Data for this task:
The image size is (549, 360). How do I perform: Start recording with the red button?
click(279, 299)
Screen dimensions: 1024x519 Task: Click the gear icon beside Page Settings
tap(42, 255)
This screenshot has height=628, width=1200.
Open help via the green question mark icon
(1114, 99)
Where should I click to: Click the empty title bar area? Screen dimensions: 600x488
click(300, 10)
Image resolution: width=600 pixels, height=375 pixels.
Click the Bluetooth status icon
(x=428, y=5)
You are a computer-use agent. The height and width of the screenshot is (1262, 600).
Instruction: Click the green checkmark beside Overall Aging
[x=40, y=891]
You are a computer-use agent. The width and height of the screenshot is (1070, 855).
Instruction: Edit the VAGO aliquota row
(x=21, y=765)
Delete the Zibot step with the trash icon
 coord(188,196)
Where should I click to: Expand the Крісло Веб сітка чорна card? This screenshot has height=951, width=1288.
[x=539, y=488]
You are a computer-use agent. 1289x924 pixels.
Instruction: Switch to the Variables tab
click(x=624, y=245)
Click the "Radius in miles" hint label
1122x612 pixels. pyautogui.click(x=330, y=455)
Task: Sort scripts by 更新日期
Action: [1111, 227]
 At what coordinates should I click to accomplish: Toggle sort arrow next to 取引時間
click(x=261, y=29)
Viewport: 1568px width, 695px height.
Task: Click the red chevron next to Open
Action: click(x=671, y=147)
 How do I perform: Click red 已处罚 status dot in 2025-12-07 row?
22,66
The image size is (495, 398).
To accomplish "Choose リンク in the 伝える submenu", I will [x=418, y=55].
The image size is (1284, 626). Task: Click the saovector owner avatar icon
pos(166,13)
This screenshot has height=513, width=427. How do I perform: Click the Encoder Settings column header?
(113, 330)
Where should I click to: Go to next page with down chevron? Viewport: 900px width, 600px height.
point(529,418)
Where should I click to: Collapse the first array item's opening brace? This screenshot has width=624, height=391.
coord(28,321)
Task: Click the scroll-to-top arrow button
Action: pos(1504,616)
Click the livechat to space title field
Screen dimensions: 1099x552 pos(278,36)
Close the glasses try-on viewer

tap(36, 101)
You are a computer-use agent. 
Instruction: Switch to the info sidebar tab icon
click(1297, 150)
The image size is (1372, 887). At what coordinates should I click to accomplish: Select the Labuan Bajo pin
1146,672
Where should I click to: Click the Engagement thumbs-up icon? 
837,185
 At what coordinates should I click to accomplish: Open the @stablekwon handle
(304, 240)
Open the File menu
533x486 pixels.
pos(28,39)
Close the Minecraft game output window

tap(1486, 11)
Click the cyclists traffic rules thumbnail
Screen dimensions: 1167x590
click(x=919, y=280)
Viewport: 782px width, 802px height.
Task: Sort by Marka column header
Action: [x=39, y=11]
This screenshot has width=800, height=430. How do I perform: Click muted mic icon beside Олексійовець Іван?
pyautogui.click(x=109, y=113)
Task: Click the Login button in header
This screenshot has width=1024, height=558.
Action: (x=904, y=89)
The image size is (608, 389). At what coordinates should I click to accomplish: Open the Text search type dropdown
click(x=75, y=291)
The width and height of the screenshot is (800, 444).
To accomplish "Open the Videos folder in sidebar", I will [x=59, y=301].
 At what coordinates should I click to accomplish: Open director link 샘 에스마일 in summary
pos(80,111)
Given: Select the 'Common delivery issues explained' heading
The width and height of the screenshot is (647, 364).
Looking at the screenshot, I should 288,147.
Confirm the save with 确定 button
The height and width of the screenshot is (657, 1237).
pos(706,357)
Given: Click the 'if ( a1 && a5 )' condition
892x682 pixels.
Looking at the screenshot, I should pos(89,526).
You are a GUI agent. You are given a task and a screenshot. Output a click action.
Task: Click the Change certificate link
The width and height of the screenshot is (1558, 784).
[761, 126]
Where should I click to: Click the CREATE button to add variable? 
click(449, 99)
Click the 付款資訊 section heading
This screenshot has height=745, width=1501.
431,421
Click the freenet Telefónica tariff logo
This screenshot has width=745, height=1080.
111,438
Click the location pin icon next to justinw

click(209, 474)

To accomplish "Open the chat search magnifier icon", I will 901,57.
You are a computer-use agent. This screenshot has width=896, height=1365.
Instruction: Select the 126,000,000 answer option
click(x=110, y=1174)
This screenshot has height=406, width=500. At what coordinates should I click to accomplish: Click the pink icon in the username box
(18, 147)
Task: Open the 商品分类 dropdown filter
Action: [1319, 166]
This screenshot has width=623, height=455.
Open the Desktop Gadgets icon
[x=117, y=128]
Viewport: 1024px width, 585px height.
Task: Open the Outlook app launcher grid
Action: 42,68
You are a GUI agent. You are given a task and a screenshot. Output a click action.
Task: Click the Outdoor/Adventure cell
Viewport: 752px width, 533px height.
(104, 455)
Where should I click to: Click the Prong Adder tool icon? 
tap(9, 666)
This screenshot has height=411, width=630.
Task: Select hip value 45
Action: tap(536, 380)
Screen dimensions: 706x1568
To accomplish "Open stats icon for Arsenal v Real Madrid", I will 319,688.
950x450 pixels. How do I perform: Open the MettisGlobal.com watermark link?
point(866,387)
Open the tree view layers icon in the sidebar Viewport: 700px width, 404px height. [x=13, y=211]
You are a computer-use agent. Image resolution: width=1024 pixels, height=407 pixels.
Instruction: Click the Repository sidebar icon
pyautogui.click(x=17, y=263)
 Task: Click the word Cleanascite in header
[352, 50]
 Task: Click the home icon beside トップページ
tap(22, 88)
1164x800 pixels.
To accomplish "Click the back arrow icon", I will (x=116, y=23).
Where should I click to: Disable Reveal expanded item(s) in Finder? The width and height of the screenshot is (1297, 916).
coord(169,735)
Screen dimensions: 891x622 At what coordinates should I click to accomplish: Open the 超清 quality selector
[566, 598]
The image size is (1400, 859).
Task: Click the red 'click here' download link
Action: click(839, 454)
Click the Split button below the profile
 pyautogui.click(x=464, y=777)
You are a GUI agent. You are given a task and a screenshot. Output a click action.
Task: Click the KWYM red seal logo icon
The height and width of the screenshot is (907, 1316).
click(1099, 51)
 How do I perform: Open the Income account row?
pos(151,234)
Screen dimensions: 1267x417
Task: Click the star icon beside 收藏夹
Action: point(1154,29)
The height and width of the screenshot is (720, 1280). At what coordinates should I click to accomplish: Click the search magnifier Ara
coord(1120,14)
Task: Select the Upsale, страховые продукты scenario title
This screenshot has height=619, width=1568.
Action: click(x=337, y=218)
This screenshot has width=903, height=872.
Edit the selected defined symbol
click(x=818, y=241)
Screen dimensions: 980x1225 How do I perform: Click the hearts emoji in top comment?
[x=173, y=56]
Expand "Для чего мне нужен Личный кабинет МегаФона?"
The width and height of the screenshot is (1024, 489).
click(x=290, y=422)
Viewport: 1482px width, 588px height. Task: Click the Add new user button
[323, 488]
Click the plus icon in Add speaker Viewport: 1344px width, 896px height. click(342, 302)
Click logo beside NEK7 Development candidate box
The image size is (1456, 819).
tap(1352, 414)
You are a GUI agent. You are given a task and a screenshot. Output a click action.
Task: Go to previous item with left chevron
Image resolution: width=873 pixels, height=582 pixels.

What the task requires: Please write out every item above word for word, leaving nothing out and changing nothing.

The response:
The image size is (549, 360). How do I perform: Start recording with the red button?
click(279, 299)
Screen dimensions: 1024x519 Task: Click the gear icon beside Page Settings
tap(42, 255)
This screenshot has height=628, width=1200.
Open help via the green question mark icon
(1114, 99)
Where should I click to: Click the empty title bar area? Screen dimensions: 600x488
click(300, 10)
Image resolution: width=600 pixels, height=375 pixels.
Click the Bluetooth status icon
(x=428, y=5)
You are a computer-use agent. The height and width of the screenshot is (1262, 600).
Instruction: Click the green checkmark beside Overall Aging
[x=40, y=891]
You are a computer-use agent. The width and height of the screenshot is (1070, 855).
Instruction: Edit the VAGO aliquota row
(x=21, y=765)
Delete the Zibot step with the trash icon
 coord(188,196)
Where should I click to: Expand the Крісло Веб сітка чорна card? This screenshot has height=951, width=1288.
[x=539, y=488]
You are a computer-use agent. 1289x924 pixels.
Instruction: Switch to the Variables tab
click(x=624, y=245)
Click the "Radius in miles" hint label
1122x612 pixels. pyautogui.click(x=330, y=455)
Task: Sort scripts by 更新日期
Action: [1111, 227]
 At what coordinates should I click to accomplish: Toggle sort arrow next to 取引時間
click(x=261, y=29)
Viewport: 1568px width, 695px height.
Task: Click the red chevron next to Open
Action: click(x=671, y=147)
 How do I perform: Click red 已处罚 status dot in 2025-12-07 row?
22,66
The image size is (495, 398).
To accomplish "Choose リンク in the 伝える submenu", I will [x=418, y=55].
The image size is (1284, 626). Task: Click the saovector owner avatar icon
pos(166,13)
This screenshot has height=513, width=427. How do I perform: Click the Encoder Settings column header?
(113, 330)
Where should I click to: Go to next page with down chevron? Viewport: 900px width, 600px height.
point(529,418)
Where should I click to: Collapse the first array item's opening brace? This screenshot has width=624, height=391.
coord(28,321)
Task: Click the scroll-to-top arrow button
Action: pos(1504,616)
Click the livechat to space title field
Screen dimensions: 1099x552 pos(278,36)
Close the glasses try-on viewer

tap(36, 101)
You are a computer-use agent. 
Instruction: Switch to the info sidebar tab icon
click(1297, 150)
The image size is (1372, 887). At what coordinates should I click to accomplish: Select the Labuan Bajo pin
1146,672
Where should I click to: Click the Engagement thumbs-up icon? 
837,185
 At what coordinates should I click to accomplish: Open the @stablekwon handle
(304, 240)
Open the File menu
533x486 pixels.
pos(28,39)
Close the Minecraft game output window

tap(1486, 11)
Click the cyclists traffic rules thumbnail
Screen dimensions: 1167x590
click(x=919, y=280)
Viewport: 782px width, 802px height.
Task: Sort by Marka column header
Action: [x=39, y=11]
This screenshot has width=800, height=430. How do I perform: Click muted mic icon beside Олексійовець Іван?
pyautogui.click(x=109, y=113)
Task: Click the Login button in header
This screenshot has width=1024, height=558.
Action: (x=904, y=89)
The image size is (608, 389). At what coordinates should I click to accomplish: Open the Text search type dropdown
click(x=75, y=291)
The width and height of the screenshot is (800, 444).
To accomplish "Open the Videos folder in sidebar", I will [x=59, y=301].
 At what coordinates should I click to accomplish: Open director link 샘 에스마일 in summary
pos(80,111)
Given: Select the 'Common delivery issues explained' heading
The width and height of the screenshot is (647, 364).
Looking at the screenshot, I should 288,147.
Confirm the save with 确定 button
The height and width of the screenshot is (657, 1237).
pos(706,357)
Given: Click the 'if ( a1 && a5 )' condition
892x682 pixels.
Looking at the screenshot, I should pos(89,526).
You are a GUI agent. You are given a task and a screenshot. Output a click action.
Task: Click the Change certificate link
The width and height of the screenshot is (1558, 784).
[761, 126]
Where should I click to: Click the CREATE button to add variable? 
click(449, 99)
Click the 付款資訊 section heading
This screenshot has height=745, width=1501.
431,421
Click the freenet Telefónica tariff logo
This screenshot has width=745, height=1080.
111,438
Click the location pin icon next to justinw

click(209, 474)

To accomplish "Open the chat search magnifier icon", I will 901,57.
You are a computer-use agent. This screenshot has width=896, height=1365.
Instruction: Select the 126,000,000 answer option
click(x=110, y=1174)
This screenshot has height=406, width=500. At what coordinates should I click to accomplish: Click the pink icon in the username box
(18, 147)
Task: Open the 商品分类 dropdown filter
Action: [1319, 166]
This screenshot has width=623, height=455.
Open the Desktop Gadgets icon
[x=117, y=128]
Viewport: 1024px width, 585px height.
Task: Open the Outlook app launcher grid
Action: 42,68
You are a GUI agent. You are given a task and a screenshot. Output a click action.
Task: Click the Outdoor/Adventure cell
Viewport: 752px width, 533px height.
(104, 455)
Where should I click to: Click the Prong Adder tool icon? 
tap(9, 666)
This screenshot has height=411, width=630.
Task: Select hip value 45
Action: tap(536, 380)
Screen dimensions: 706x1568
To accomplish "Open stats icon for Arsenal v Real Madrid", I will 319,688.
950x450 pixels. How do I perform: Open the MettisGlobal.com watermark link?
point(866,387)
Open the tree view layers icon in the sidebar Viewport: 700px width, 404px height. [x=13, y=211]
You are a computer-use agent. Image resolution: width=1024 pixels, height=407 pixels.
Instruction: Click the Repository sidebar icon
pyautogui.click(x=17, y=263)
 Task: Click the word Cleanascite in header
[352, 50]
 Task: Click the home icon beside トップページ
tap(22, 88)
1164x800 pixels.
To accomplish "Click the back arrow icon", I will (x=116, y=23).
Where should I click to: Disable Reveal expanded item(s) in Finder? The width and height of the screenshot is (1297, 916).
coord(169,735)
Screen dimensions: 891x622 At what coordinates should I click to accomplish: Open the 超清 quality selector
[566, 598]
The image size is (1400, 859).
Task: Click the red 'click here' download link
Action: click(839, 454)
Click the Split button below the profile
 pyautogui.click(x=464, y=777)
You are a GUI agent. You are given a task and a screenshot. Output a click action.
Task: Click the KWYM red seal logo icon
The height and width of the screenshot is (907, 1316).
click(1099, 51)
 How do I perform: Open the Income account row?
pos(151,234)
Screen dimensions: 1267x417
Task: Click the star icon beside 收藏夹
Action: point(1154,29)
The height and width of the screenshot is (720, 1280). At what coordinates should I click to accomplish: Click the search magnifier Ara
coord(1120,14)
Task: Select the Upsale, страховые продукты scenario title
This screenshot has height=619, width=1568.
Action: click(x=337, y=218)
This screenshot has width=903, height=872.
Edit the selected defined symbol
click(x=818, y=241)
Screen dimensions: 980x1225 How do I perform: Click the hearts emoji in top comment?
[x=173, y=56]
Expand "Для чего мне нужен Личный кабинет МегаФона?"
The width and height of the screenshot is (1024, 489).
click(x=290, y=422)
Viewport: 1482px width, 588px height. Task: Click the Add new user button
[323, 488]
Click the plus icon in Add speaker Viewport: 1344px width, 896px height. click(342, 302)
Click logo beside NEK7 Development candidate box
The image size is (1456, 819).
tap(1352, 414)
You are a GUI agent. You are given a task and a screenshot. Output a click action.
Task: Go to previous item with left chevron
Image resolution: width=873 pixels, height=582 pixels.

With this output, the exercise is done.